[Entries on target coordinates]
——
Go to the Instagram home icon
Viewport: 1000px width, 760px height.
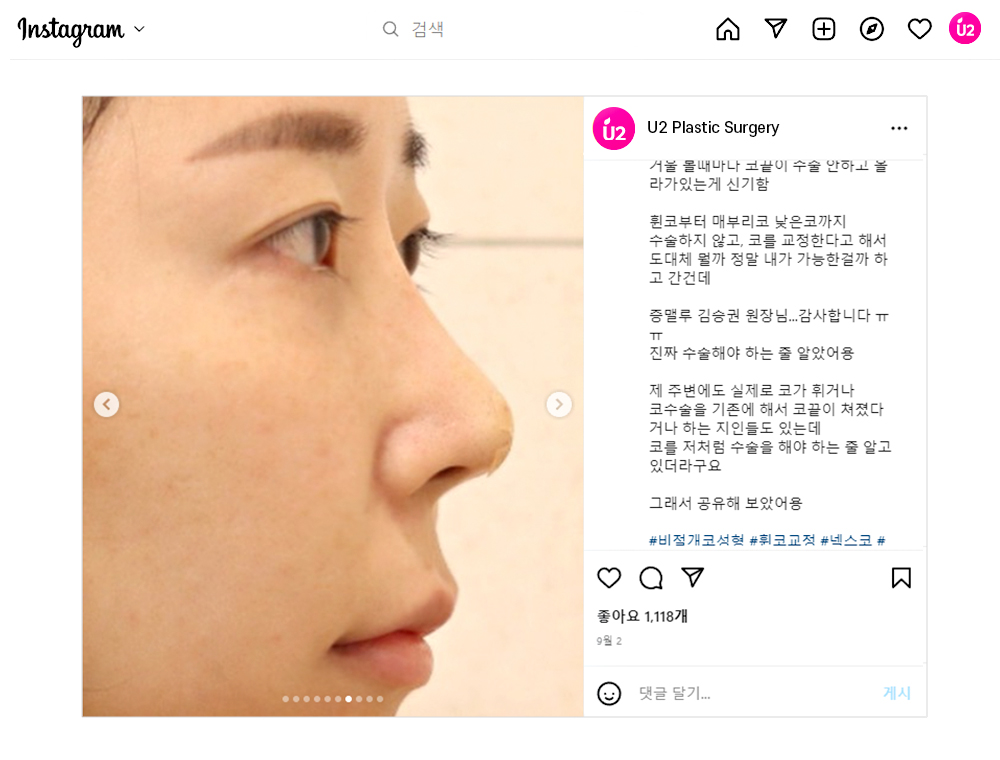[x=728, y=29]
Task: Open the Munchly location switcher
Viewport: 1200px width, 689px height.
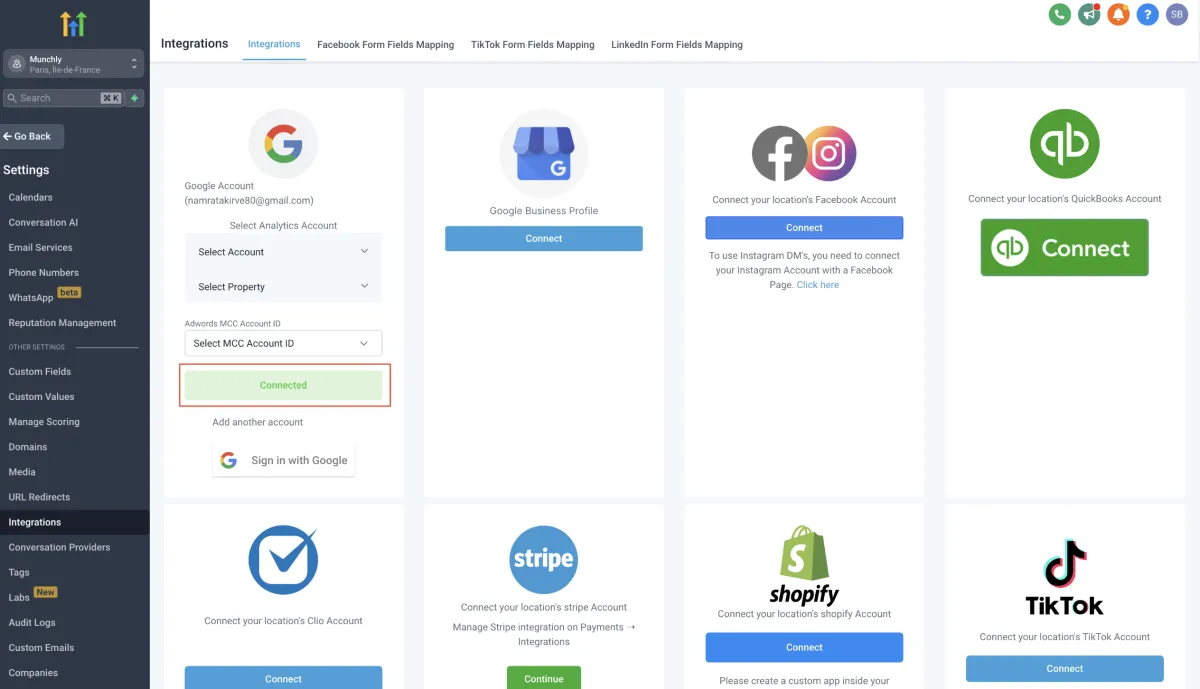Action: 74,64
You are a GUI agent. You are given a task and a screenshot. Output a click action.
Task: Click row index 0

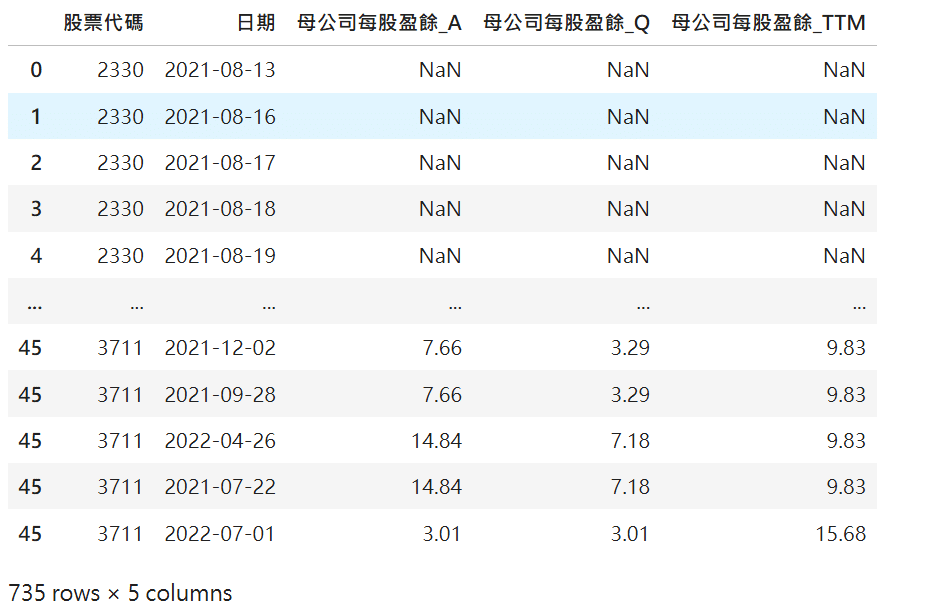coord(36,70)
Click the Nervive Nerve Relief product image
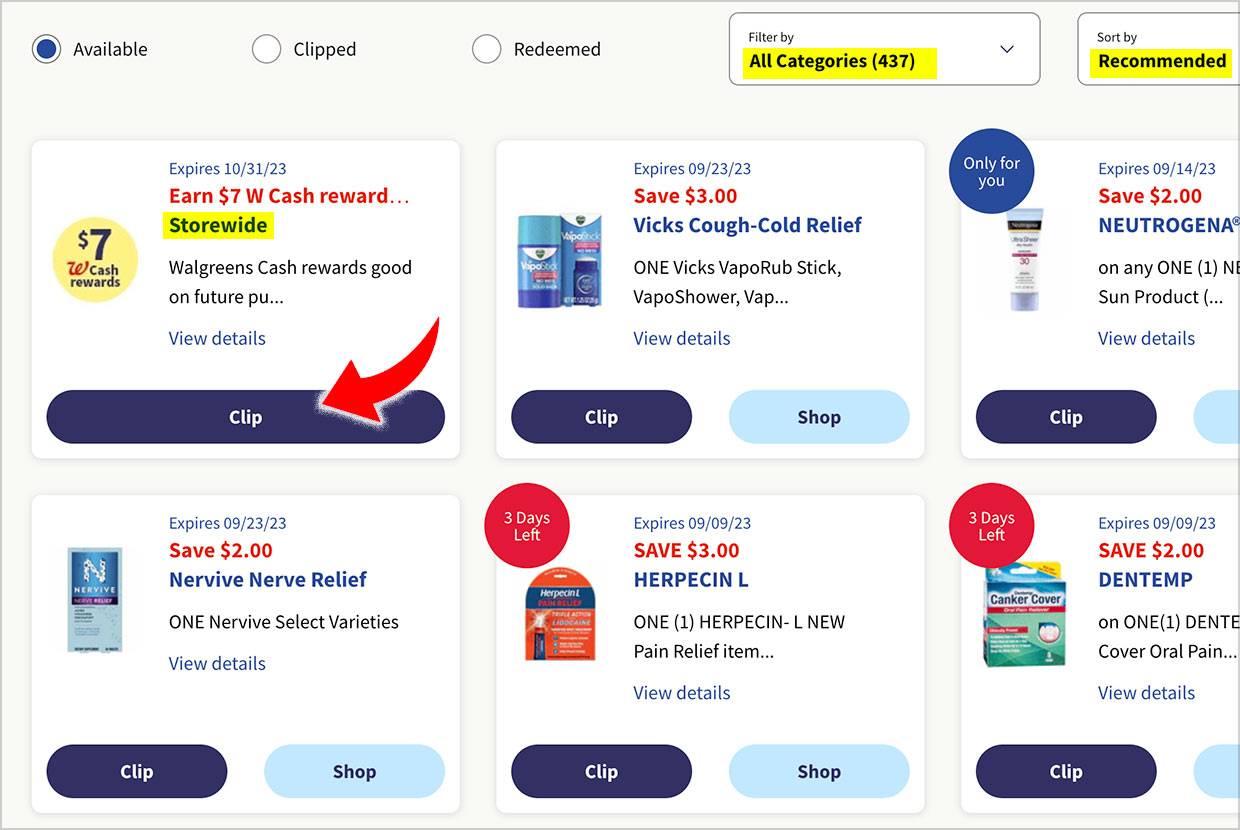This screenshot has width=1240, height=830. point(95,599)
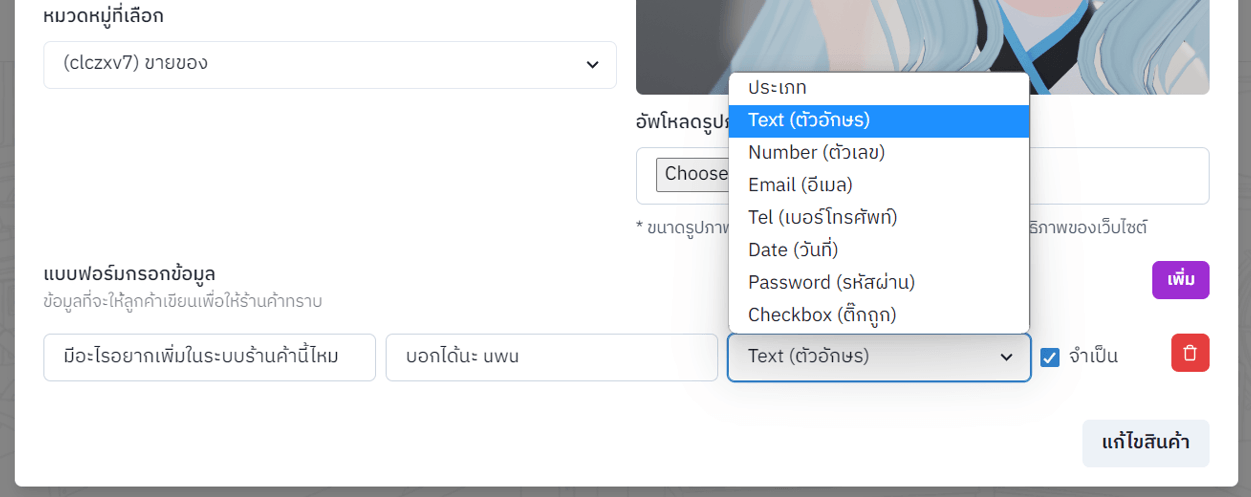This screenshot has width=1251, height=497.
Task: Click the empty area of the image upload field
Action: [1120, 176]
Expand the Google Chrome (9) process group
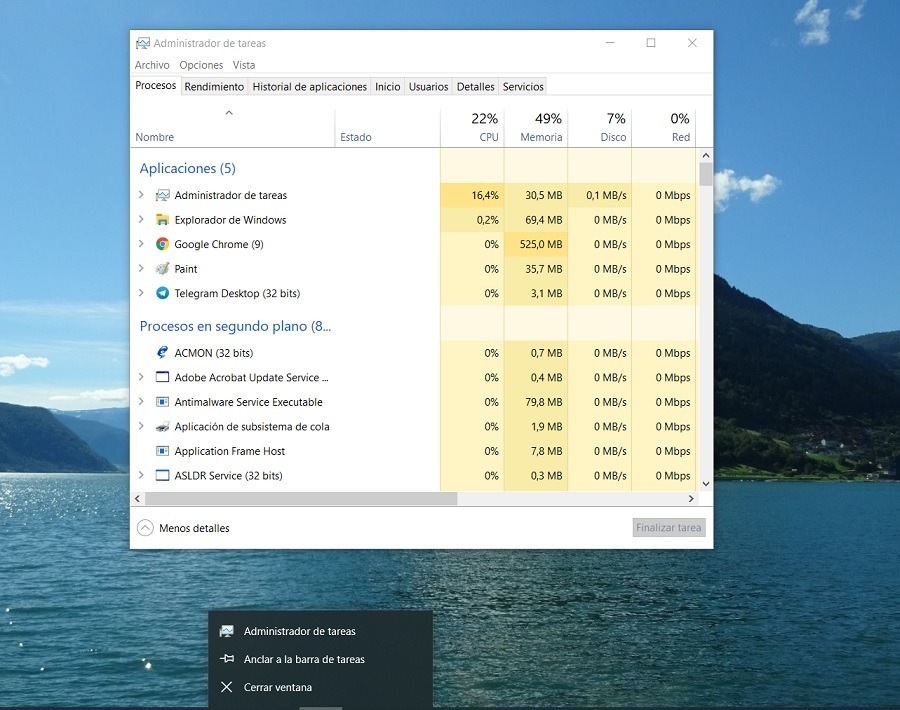Viewport: 900px width, 710px height. [x=141, y=244]
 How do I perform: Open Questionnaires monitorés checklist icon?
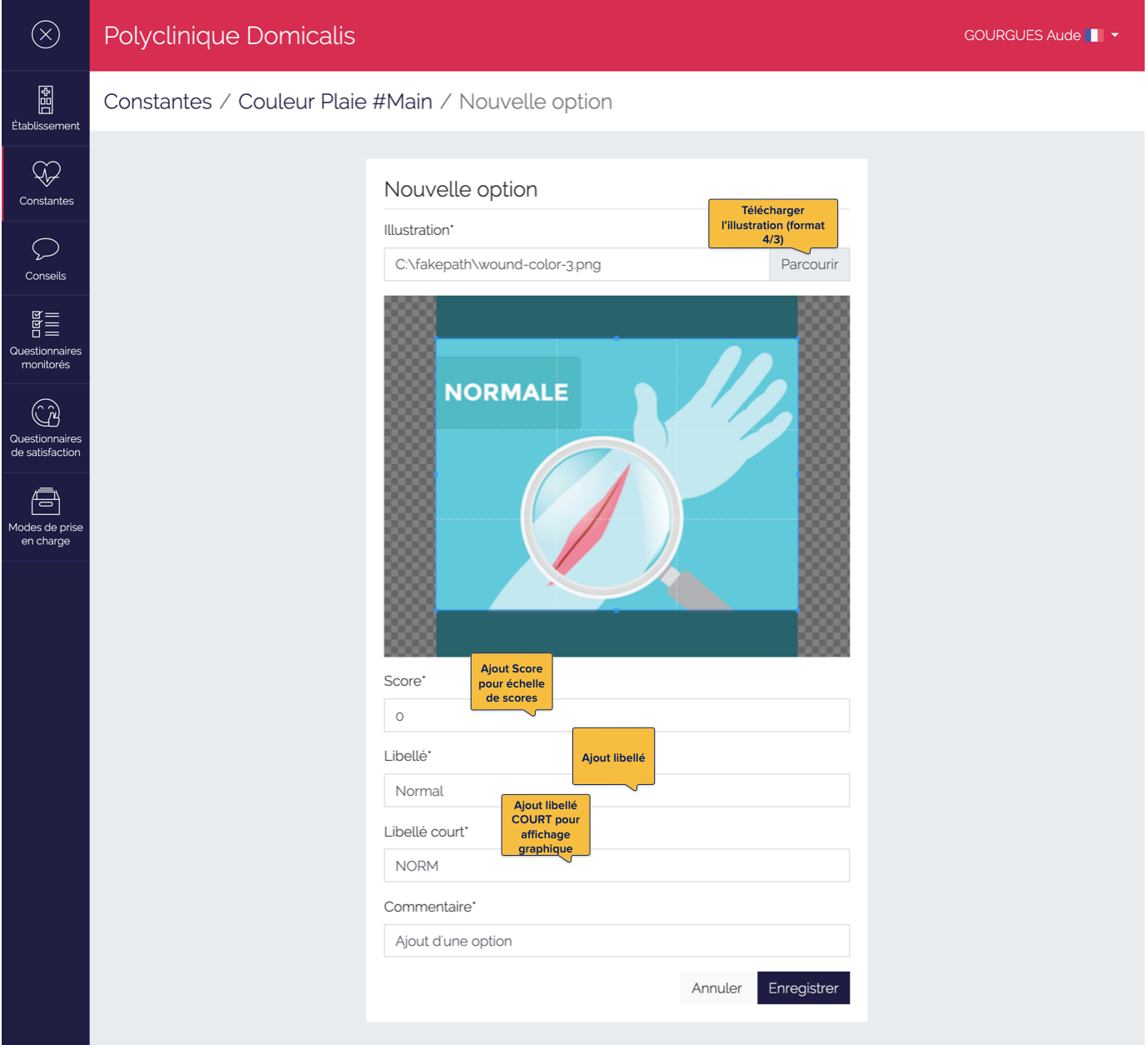(46, 324)
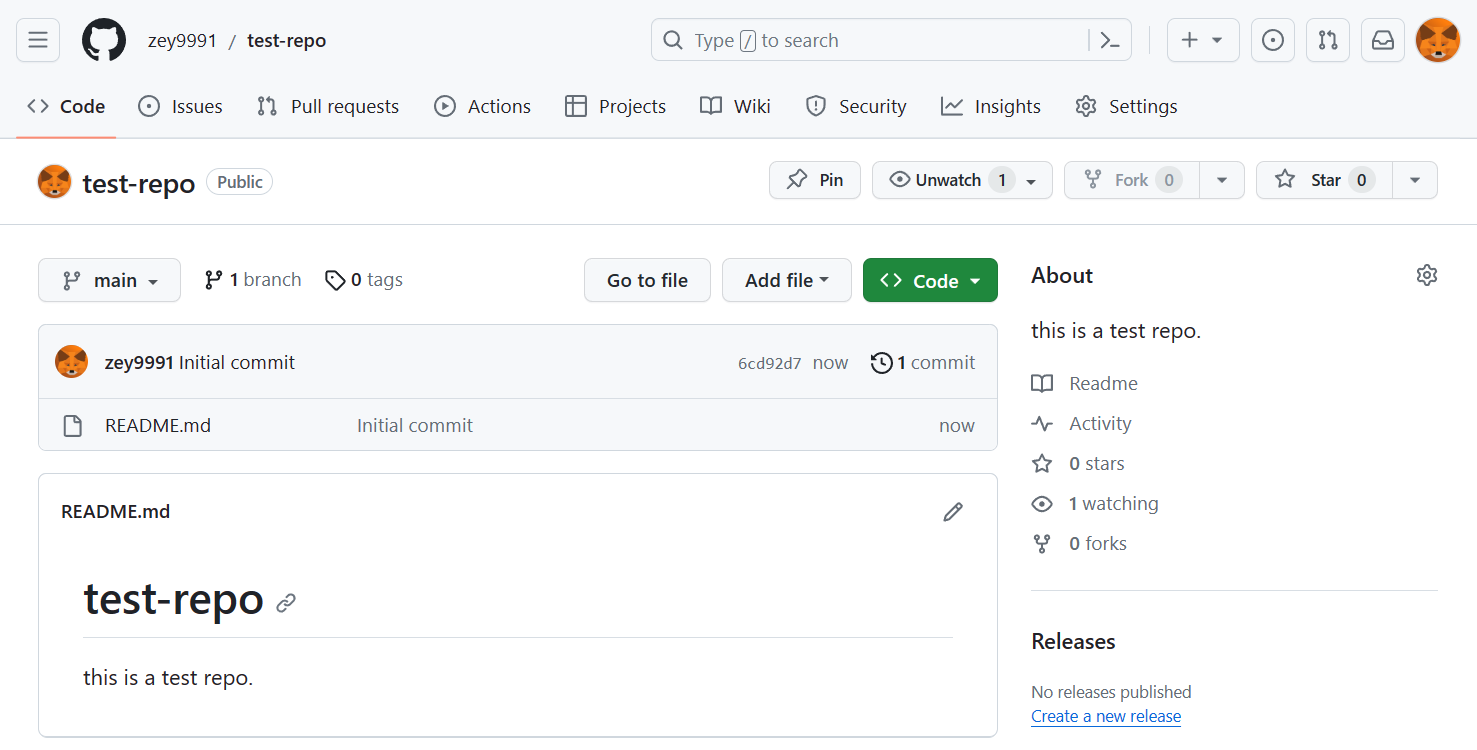Viewport: 1477px width, 750px height.
Task: Open the issues icon in header
Action: pos(1273,40)
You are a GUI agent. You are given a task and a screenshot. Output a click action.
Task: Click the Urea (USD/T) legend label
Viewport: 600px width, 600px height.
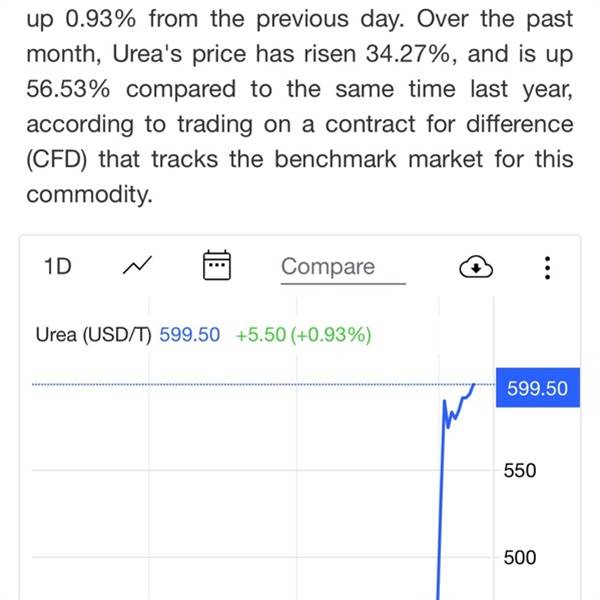[92, 336]
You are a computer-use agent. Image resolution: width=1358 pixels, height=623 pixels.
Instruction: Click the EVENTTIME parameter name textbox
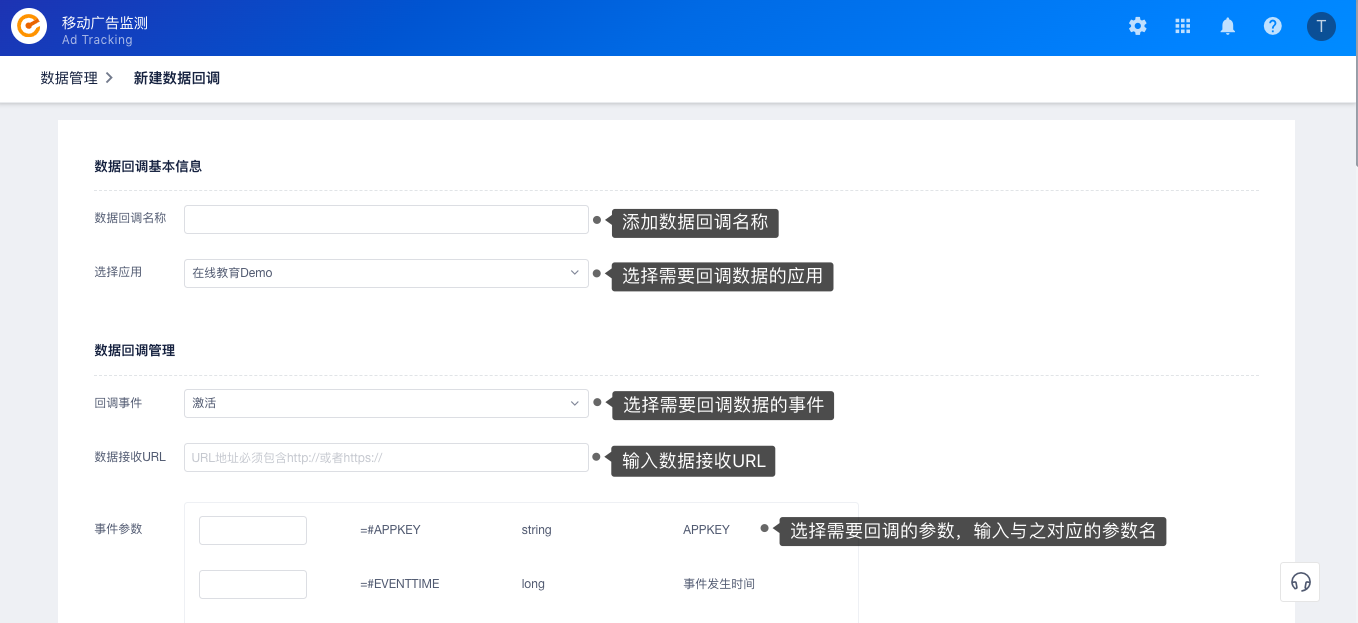point(253,584)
——
* The exercise *
Give every line of these rows as a JSON list of strings, one string per line, with blank lines dropped. Leave the pictures out.

* The reply *
[
  "Go to the Instagram home icon",
  "Viewport: 1000px width, 760px height.",
  "[x=728, y=29]",
  "Task: Open the Munchly location switcher",
  "Viewport: 1200px width, 689px height.",
  "Action: 74,64",
  "You are a GUI agent. You are given a task and a screenshot. Output a click action.",
  "Task: Click row index 0",
  "coord(36,70)",
  "Click the Nervive Nerve Relief product image",
  "This screenshot has width=1240, height=830. point(95,599)",
  "This screenshot has width=1251, height=497.",
  "Task: Click the empty area of the image upload field",
  "Action: [1120, 176]",
  "Expand the Google Chrome (9) process group",
  "Viewport: 900px width, 710px height. [x=141, y=244]",
  " How do I perform: Open Questionnaires monitorés checklist icon?",
  "(46, 324)",
  "Viewport: 1477px width, 750px height.",
  "Task: Open the issues icon in header",
  "Action: pos(1273,40)",
  "You are a GUI agent. You are given a task and a screenshot. Output a click action.",
  "Task: Click the Urea (USD/T) legend label",
  "Viewport: 600px width, 600px height.",
  "[92, 336]",
  "You are a computer-use agent. Image resolution: width=1358 pixels, height=623 pixels.",
  "Instruction: Click the EVENTTIME parameter name textbox",
  "point(253,584)"
]